Not long afterwards, alert WoSblog viewer Steve Hogarty – a former editor of recently-deceased and generally well-regarded UK games mag PC Zone – sent me a link to an interesting thing.
This spreadsheet lists every mark awarded by PCZ in its entire 17-year, 224-issue history. The broad picture painted by the various graphs isn't exactly surprising – showing an "average" score somewhere in the 70s (rather than anywhere near 50), issues where the lowest score awarded was 70%, and even a staggering example where the average score awarded in a single issue was an incredible 86%, but the detail is illuminating.
(The 86% wasn't a fluke, incidentally – there are several averages of 85% and 84% too.)
I spent a few minutes breaking down the scores, and arrived at this handy cut-out-and-keep summary:
TOTAL SCORES 0-9: 23
(a single game scored 0%, and one got 1%, in issues 17 and 96 respectively.
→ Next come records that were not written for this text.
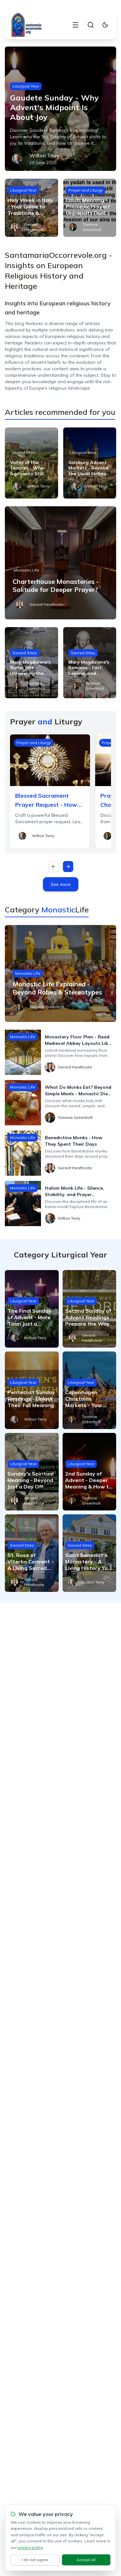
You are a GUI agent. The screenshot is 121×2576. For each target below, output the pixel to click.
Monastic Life (26, 570)
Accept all (86, 2559)
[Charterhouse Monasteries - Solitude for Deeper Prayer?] (60, 562)
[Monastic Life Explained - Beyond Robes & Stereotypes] (60, 973)
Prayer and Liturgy (85, 190)
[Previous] (53, 866)
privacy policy (30, 2547)
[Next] (68, 866)
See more (61, 884)
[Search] (90, 24)
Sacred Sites (23, 452)
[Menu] (75, 24)
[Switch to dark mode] (105, 25)
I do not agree (35, 2559)
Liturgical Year (26, 86)
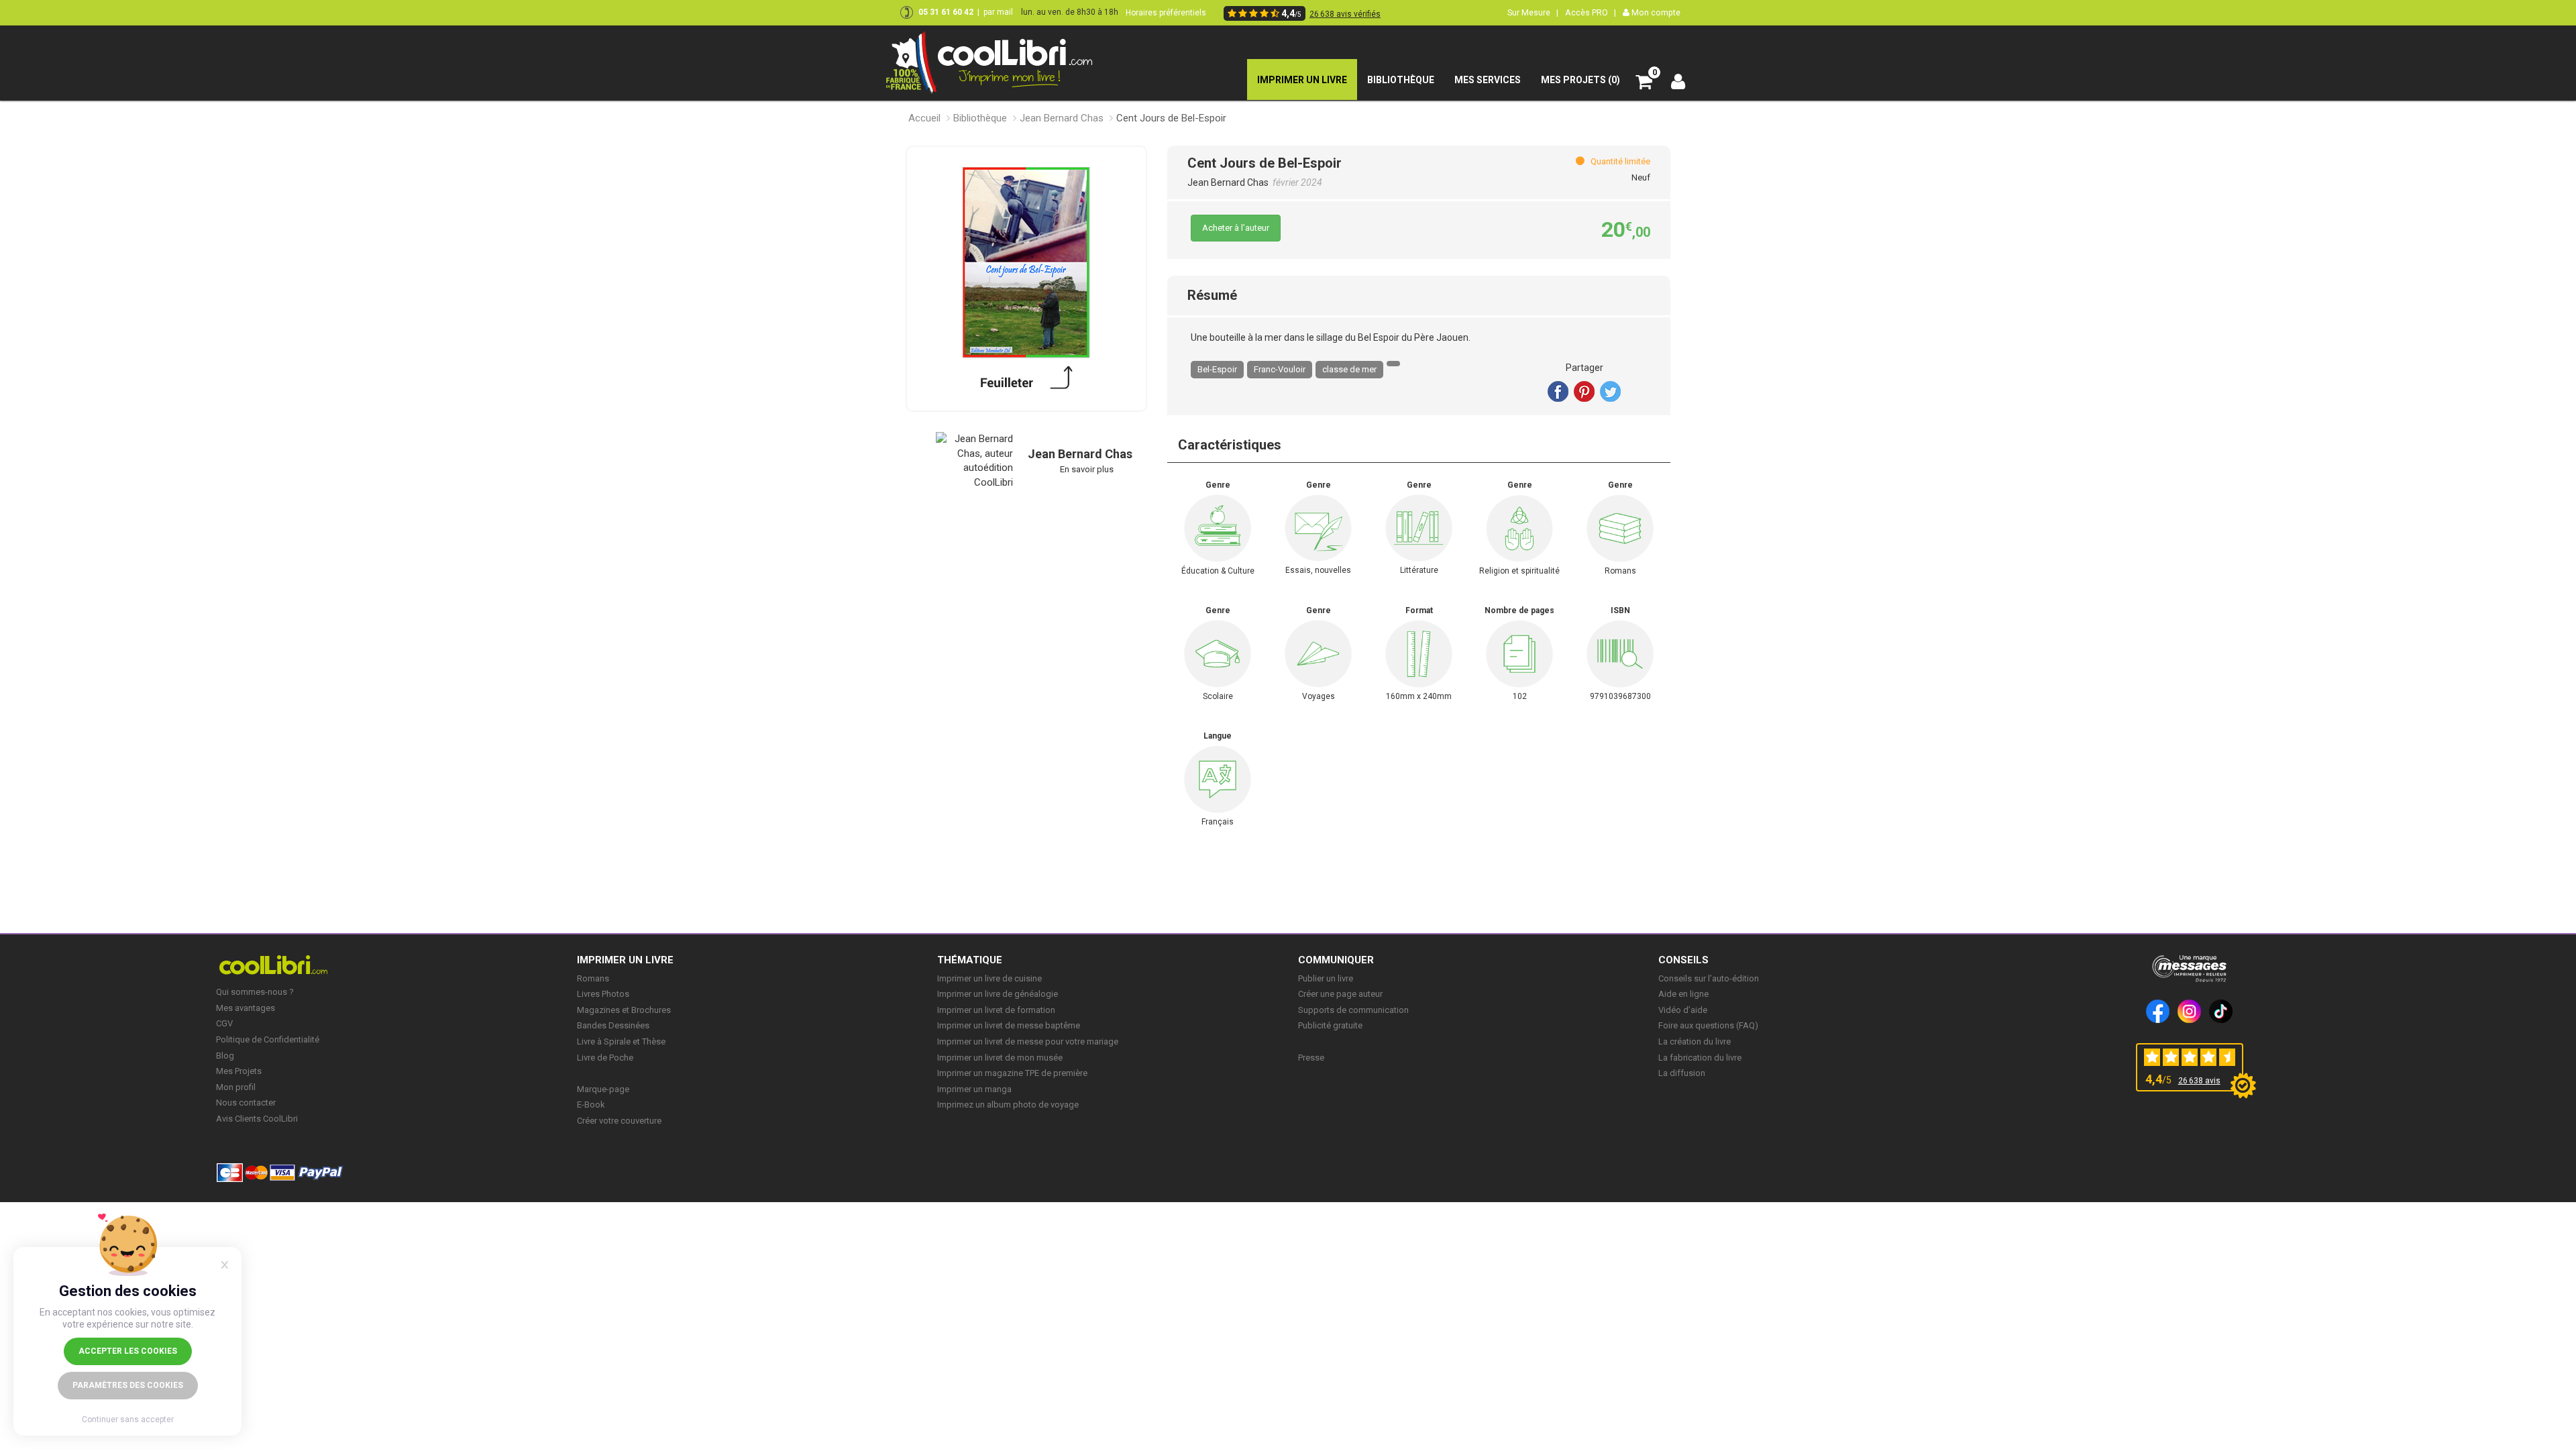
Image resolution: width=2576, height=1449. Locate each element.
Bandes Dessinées (613, 1025)
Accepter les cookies (127, 1351)
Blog (225, 1056)
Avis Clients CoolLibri (257, 1119)
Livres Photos (603, 994)
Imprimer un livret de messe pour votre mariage (1027, 1041)
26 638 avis (2199, 1080)
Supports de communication (1353, 1010)
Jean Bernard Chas (1062, 118)
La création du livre (1694, 1041)
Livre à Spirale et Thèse (621, 1041)
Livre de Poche (605, 1058)
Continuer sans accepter (128, 1419)
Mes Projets (239, 1071)
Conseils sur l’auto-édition (1708, 978)
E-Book (591, 1104)
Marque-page (603, 1089)
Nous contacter (246, 1102)
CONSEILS (1683, 960)
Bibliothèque (980, 118)
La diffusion (1681, 1073)
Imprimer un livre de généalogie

Anyone know what they were?)
TOTAL SCORES 10-19: 104
TOTAL SCORES 20-29: 102
TOTAL SCORES 30-39: 172
TOTAL SCORES 40-49: 267
TOTAL SCORES 50-59: 365
TOTAL SCORES 60-69: 634
TOTAL SCORES 70-79: 784
TOTAL SCORES 80-89: 869
TOTAL SCORES 90-99: 389
(no games ever scored 98%, 99% or 100%. In fact, the graphs don't even go up to 100, suggesting that the mag considered the 'perfect' mark impossible to achieve.)
Immediately we can glean a few things from this info. From a total number of 3,709 reviews, just 668 scored below 50%. That's 201 fewer than were scored in the 80-89 band alone, counter-intuitively suggesting that games which were excellent verging on brilliant were substantially more common than ones that were average or worse.
(A conclusion supported by the fact that more games scored exactly 90% than are found in the 20 slots between 0% and 19% put together.)
The median game from 3,709 reviews would be the 1,855th in the list, and marks the fulcrum point around which other marks should be distributed. Rather than being a game scoring 50%, the 1,855th-placed game in the list in fact comes somewhere in the 71% band. If the PCZ review score distribution was a seesaw, there'd be a great big fat kid sat on one end.
The frequency chart shows an unexpected bias for "neat" scores, with big spikes at every multiple of 10 (50%, 60%, 70% etc) compared to the marks either side. A whopping 774 games have a score with a 0 on the end, more than double the 371 you'd expect if the marks in the scoring range were spread around evenly, even allowing for the skewed-upwards overall range.
This is a very weird thing to find in a mag marking out of 100 – normally you'd expect reviewers to err, consciously or otherwise, on the side of 1% either way, purely to maintain the illusion of precision. If you're going to give most games an exact multiple of 10, why not just mark out of 10 in the first place?
(PCZ didn't mark out of 10 at any point in its life, which could have explained the anomaly.)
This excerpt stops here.